Politician and barrister in New South Wales, Australia

Broughton Barnabas O'Conor (1 November 1868 - 2 February 1953) was a politician and barrister in New South Wales, Australia.

==Early life==
O'Conor was born at Broughton Creek near Nowra to John O'Conor and Anne Stuart Connolly. He attended public schools before matriculating at Sydney Grammar School and then studying at the University of Sydney, receiving a Bachelor of Arts in 1892 and a Bachelor of Law in 1895. He was called to the bar in 1895. On 25 April 1901, O'Conor married Icey Britania Johnson, and they had two sons.

==Political career==
O'Conor was a candidate for the New South Wales Legislative Assembly for the district of Sherbrooke at the 1895 election as an independent Free Trade candidate, but was defeated with a margin of 252 votes (23.5%). 66% of the votes at Sherbrooke had been against the Constitution Bill in June 1898, however O'Conor stood as a National Federal Party candidate in support of Federation at the election in July 1898 and was narrowly elected with a margin of 21 votes (1.7%). He did not join the Progressive Party for the 1901 election, standing as an independent at the 1901 election and winning with an increased margin. He joined the Liberal Reform Party for the 1904 election. The party won the election, and O'Connor was appointed Minister of Public Instruction and Minister for Labour and Industry in the Carruthers ministry. O'Conor resigned from the ministry in May 1907.
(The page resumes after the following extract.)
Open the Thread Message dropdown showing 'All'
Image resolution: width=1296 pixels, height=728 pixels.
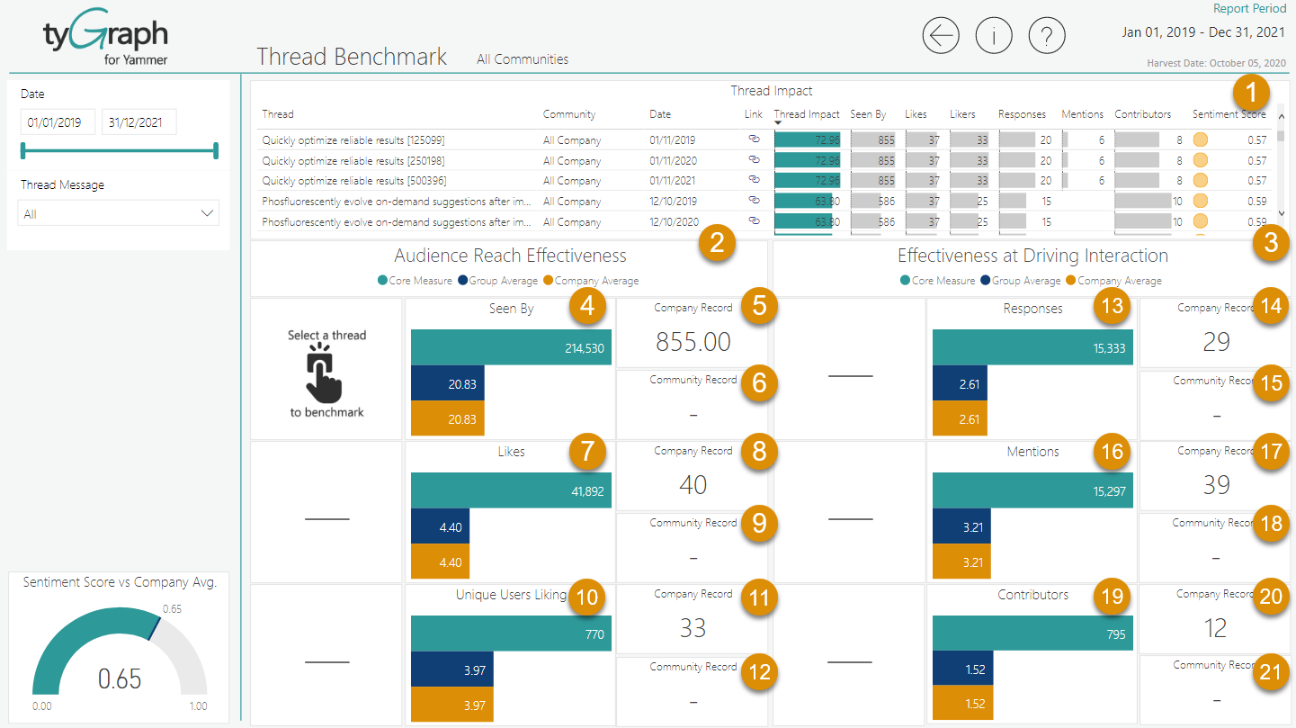[x=118, y=212]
O'Conor retired at the 1907 state election, and in July 1908 was appointed to the New South Wales Legislative Council, where he served as a Liberal, Nationalist and United Australia Party member. The council was reformed in 1934 with members being elected, not directly by the people, but by a joint sitting of the New South Wales Parliament with members elected in four groups of 15 members and O'Conor was elected in the third group for a term ending in 1940. He did not stand for re-election, and retired in 1940.

==Later life and death==
O'Conor continued to practice as a barrister until 1930 and he was a director of various companies. He died at Darlinghurst on .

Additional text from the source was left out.